Located in Holland, Michigan, WTS offers 16 graduate programs online, in residence, in English, and Spanish for women and men preparing for faithful Christian ministry. WTS was founded in 1866 when seven of the eight members of Hope College’s inaugural graduating class wished to become ministers and petitioned their denomination to allow them to complete their education in Holland. Since that time, WTS has been preparing women and men for a lifetime of ministry all around the world in many ministry and denominational contexts.

By Western Theological Seminary

Worship as a Community

Here at Western Theological Seminary we make a big deal out of our daily worship. It might surprise you to learn that we are one of the few seminaries left that still worships as a community every single day. We believe worship forms us over time in mysterious ways we can scarcely understand.

I want you to come with me to the two-story colonial home where Nancy and I live, just a few blocks south of the seminary. There we are having a dinner, hosting six of our best friends over the last 25 years. Come and get to know these good people; look into their faces, listen in on their conversations, and feel the texture of relationships that have kept us together through thick and thin since before Ronald Reagan was President. Just stand quietly in the corner of the dining room and take it all in, because it strikes me as a kind of living commentary on what worshipping the living God in a Reformed way can do for you.

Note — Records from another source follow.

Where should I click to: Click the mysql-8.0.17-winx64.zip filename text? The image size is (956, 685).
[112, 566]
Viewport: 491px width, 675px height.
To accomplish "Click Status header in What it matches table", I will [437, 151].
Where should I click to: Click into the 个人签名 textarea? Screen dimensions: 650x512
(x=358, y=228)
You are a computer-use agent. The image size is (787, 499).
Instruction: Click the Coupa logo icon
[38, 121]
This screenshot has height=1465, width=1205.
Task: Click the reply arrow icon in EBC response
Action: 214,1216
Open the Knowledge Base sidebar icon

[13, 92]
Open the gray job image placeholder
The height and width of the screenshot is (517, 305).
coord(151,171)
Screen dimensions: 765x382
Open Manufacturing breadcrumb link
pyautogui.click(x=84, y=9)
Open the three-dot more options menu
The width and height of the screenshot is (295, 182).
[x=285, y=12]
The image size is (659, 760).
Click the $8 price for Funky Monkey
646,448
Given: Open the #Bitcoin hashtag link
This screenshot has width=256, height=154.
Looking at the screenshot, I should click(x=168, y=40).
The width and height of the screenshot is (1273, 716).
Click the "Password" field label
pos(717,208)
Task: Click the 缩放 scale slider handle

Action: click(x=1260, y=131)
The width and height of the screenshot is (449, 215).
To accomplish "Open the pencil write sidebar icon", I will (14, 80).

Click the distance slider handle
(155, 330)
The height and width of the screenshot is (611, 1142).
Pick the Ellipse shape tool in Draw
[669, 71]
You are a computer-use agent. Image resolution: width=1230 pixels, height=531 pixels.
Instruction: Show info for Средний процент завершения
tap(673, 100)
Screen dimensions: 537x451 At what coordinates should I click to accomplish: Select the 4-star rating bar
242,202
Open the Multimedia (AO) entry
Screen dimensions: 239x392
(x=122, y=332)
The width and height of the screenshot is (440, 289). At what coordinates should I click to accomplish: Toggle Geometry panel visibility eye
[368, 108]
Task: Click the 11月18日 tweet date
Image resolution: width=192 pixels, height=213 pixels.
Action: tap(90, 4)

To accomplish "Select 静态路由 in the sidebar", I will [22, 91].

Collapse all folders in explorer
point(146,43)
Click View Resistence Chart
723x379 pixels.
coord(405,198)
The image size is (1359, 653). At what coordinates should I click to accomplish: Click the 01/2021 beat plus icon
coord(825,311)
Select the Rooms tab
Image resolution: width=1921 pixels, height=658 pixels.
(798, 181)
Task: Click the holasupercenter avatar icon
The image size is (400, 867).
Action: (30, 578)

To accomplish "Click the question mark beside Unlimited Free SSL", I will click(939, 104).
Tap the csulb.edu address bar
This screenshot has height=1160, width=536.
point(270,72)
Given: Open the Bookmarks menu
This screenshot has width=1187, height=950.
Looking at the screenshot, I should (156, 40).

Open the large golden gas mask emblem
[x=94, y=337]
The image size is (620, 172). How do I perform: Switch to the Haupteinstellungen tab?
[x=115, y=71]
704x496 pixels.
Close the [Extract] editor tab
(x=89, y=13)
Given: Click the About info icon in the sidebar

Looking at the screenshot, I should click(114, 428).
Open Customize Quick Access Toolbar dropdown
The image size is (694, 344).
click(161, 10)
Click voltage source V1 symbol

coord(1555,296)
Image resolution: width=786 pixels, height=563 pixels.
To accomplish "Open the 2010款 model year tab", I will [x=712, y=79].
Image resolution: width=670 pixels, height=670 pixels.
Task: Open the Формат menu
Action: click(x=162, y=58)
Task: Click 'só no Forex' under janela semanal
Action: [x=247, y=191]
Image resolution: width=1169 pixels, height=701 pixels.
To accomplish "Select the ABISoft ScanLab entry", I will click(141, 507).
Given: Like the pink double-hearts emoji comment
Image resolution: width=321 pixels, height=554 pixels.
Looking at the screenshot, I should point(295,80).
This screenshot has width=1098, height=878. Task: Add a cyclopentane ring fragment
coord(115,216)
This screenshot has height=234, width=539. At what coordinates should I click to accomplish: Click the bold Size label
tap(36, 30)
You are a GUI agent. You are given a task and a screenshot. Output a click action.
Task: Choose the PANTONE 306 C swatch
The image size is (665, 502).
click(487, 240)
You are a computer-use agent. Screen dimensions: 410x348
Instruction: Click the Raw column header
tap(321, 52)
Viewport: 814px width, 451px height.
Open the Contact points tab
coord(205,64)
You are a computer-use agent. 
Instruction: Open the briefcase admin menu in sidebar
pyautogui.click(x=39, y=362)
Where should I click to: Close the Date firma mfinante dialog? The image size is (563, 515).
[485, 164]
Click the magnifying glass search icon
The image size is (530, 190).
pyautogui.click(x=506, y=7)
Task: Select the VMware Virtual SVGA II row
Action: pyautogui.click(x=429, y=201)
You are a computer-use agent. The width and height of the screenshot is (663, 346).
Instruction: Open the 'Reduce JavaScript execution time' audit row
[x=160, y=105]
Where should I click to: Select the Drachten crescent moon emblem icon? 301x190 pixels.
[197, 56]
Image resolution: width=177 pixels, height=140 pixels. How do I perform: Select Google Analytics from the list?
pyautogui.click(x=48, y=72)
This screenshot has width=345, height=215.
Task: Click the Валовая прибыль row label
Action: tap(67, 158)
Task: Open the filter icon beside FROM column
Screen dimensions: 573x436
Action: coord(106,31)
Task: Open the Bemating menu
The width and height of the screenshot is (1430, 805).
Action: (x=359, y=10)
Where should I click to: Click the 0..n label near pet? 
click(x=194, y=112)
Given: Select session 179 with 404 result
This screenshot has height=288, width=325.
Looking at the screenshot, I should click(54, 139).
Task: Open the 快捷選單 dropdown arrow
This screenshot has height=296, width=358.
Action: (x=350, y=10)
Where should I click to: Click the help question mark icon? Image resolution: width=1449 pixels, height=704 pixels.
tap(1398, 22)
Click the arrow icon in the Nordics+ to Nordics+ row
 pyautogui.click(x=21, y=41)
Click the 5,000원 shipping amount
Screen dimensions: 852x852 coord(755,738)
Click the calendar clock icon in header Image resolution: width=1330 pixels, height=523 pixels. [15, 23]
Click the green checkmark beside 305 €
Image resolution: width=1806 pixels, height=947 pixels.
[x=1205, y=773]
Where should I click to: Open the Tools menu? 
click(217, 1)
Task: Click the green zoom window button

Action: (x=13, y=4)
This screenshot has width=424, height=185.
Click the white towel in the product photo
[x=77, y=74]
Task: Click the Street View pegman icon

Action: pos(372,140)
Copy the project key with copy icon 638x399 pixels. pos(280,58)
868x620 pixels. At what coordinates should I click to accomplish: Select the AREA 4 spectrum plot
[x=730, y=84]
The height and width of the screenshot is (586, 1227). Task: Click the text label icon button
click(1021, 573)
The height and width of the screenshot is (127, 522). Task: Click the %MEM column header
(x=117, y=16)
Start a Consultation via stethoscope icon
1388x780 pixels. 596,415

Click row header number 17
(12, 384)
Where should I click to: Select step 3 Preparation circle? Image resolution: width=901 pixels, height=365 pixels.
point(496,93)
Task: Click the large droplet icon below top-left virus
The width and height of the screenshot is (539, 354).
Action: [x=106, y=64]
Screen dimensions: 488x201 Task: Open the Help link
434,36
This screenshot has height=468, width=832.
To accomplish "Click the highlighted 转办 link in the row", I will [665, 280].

Sitting directly across from me is Jack Smith (I won’t use any real names in this article). Jack and I graduated from college together and went off to different graduate schools. When I graduated from seminary with the right to be a minister of Word and Sacrament, Jack graduated with an MBA and what seemed to be a license to print money. He has become fabulously wealthy, not unlike many who made fortunes in the 80s and 90s. What singles Jack out is that somewhere along the line he stopped asking the question, “How much of my fortune should I give away to good causes?” and started asking, “How much of what God has given me do I have the right to keep?” If you asked where he learned to do this, he’ll tell you that it dawned on him after hearing—Sunday in and Sunday out!—“Let us return our tithes and offerings to the Lord!”

Sitting next to Nancy is Lynn. While giving birth to her third child—right in the very act of offering life—she was stricken with a debilitating stroke. The baby survived and so did she, but her life would never be the same. She would never change that baby’s diapers or dance with her husband again. At one point in the evening while we were discussing “the good old days at Christ Memorial Church,” Lynn said to me,

“You know, Tim, my favorite moment in our worship services was always right at the beginning when you would lift your arms in the air and say, ‘Grace to you and peace in the name of the Lord Jesus!’ When I hear those words my heart almost stops and I know that while I may never understand why all of this happened to me, I do know that our gracious God does know and, frankly, that’s all I need.”

Sitting opposite of each other are the Holts and the Newhouses. Dr. Holt teaches at Hope College and had an Obama/Biden bumper sticker on his car a few presidential elections ago. Mr. Newhouse is a successful realtor in Holland, and he and his wife had TWO Bush/Cheney posters in their front yard during the same election. At one point the conversation turned to politics and heated up a little bit—and I thought, “Oh no! My party is going to tank!”—but then, mysteriously, the Holts and the Newhouses shifted effortlessly from American politics and their striking differences to their heavenly citizenship and the one thing that will join them together forever.

At the end of the night, Nancy read several Psalms from Eugene Peterson’s The Message and we all held hands and prayed—prayed for our kids and grandkids, prayed for one another, and prayed for our world. We ended with the Lord’s Prayer and tears!

It may not have been so clear to me that night, but it surely is now—we had all been mysteriously shaped and formed by the way we worship Sunday in and Sunday out, and because of that we were being shaped and formed for witness and work in the world.

That’s why we make a big fuss over daily worship here!